13) Getrude told a story of how the Deceased had constructed a house on the suit property. She insisted that the property belonged jointly to herself and Deceased. The Deceased passed away in 1996 by which time no title to the suit property had issued. At the time of the Deceased’s death Muchendu was a tenant in the suit property but he stopped paying rent upon the death of the Deceased. A dispute arose and culminated in Litigation (72 of 2003).
14) During the pendency of that suit, she testified, Mary offered to pay the balance of some monies required to process the title. That indeed Mary did so and a title issued in her name (Getrude) but given to Mary. It was her testimony that notwithstanding numerous promises Mary failed to surrender the title to her. That as the original title was required in the dispute in 72 of 2003, Mary’s lawyer surrendered the title to her son George. She denies selling the property to Mary or telling the rest of the family of the Deceased that she had given the property to Mary. She denied signing any transfer in favour of Mary.
15) Mary took to the witness stand on 5th June 2012 and was the longest witness there. She is a resident of Canada and a daughter to the Deceased and Getrude. She was aware of Muchendus claim in 72 of 2003. As that litigation was ongoing, the family of the Deceased was alerted that Muchendu was making approaches on a Mr. Bedan Njoroge (Bedan), the original allotee of suit property, seeking that Bedan sells the property to him. To forestall this, the family agreed to have the title processed in Getrudes name. To hasten this process which was taking time, Mary assisted in paying the charges and fees required. The title was eventually acquired and surrendered to Mr. Munyao, an Advocate representing Getrude in CMCC No. 72 of 2003.

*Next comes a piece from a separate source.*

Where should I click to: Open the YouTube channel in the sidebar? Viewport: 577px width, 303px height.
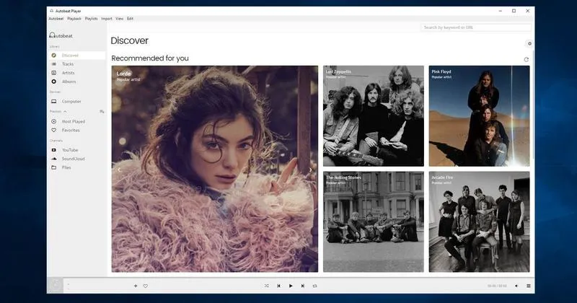tap(70, 150)
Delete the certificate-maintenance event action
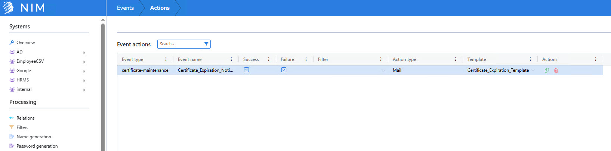This screenshot has width=611, height=151. pyautogui.click(x=556, y=70)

16) That in 2005 Getrude and Mary’s siblings offered to sell the house to her at Kshs. 1,000,000/- in appreciation for her effort in processing the title. Present were Mary’s two late sisters Jane and Grace, and her husband. She paid the purchase price to Getrude in the presence of her two sisters and a transfer was thereafter prepared by Paul Munyao & Co. Advocates. She claims that the transfer was signed in her favour by the Getrude. An attempt to produce this transfer was objected to by Counsel for the Plaintiff. Upon that objection Counsel for Mary indicated to Court that he would call the marker to produce it. This never happened. And so although marked for identification the transfer was never produced as an Exhibit. The implication of this will become apparent as the Court discusses its determination.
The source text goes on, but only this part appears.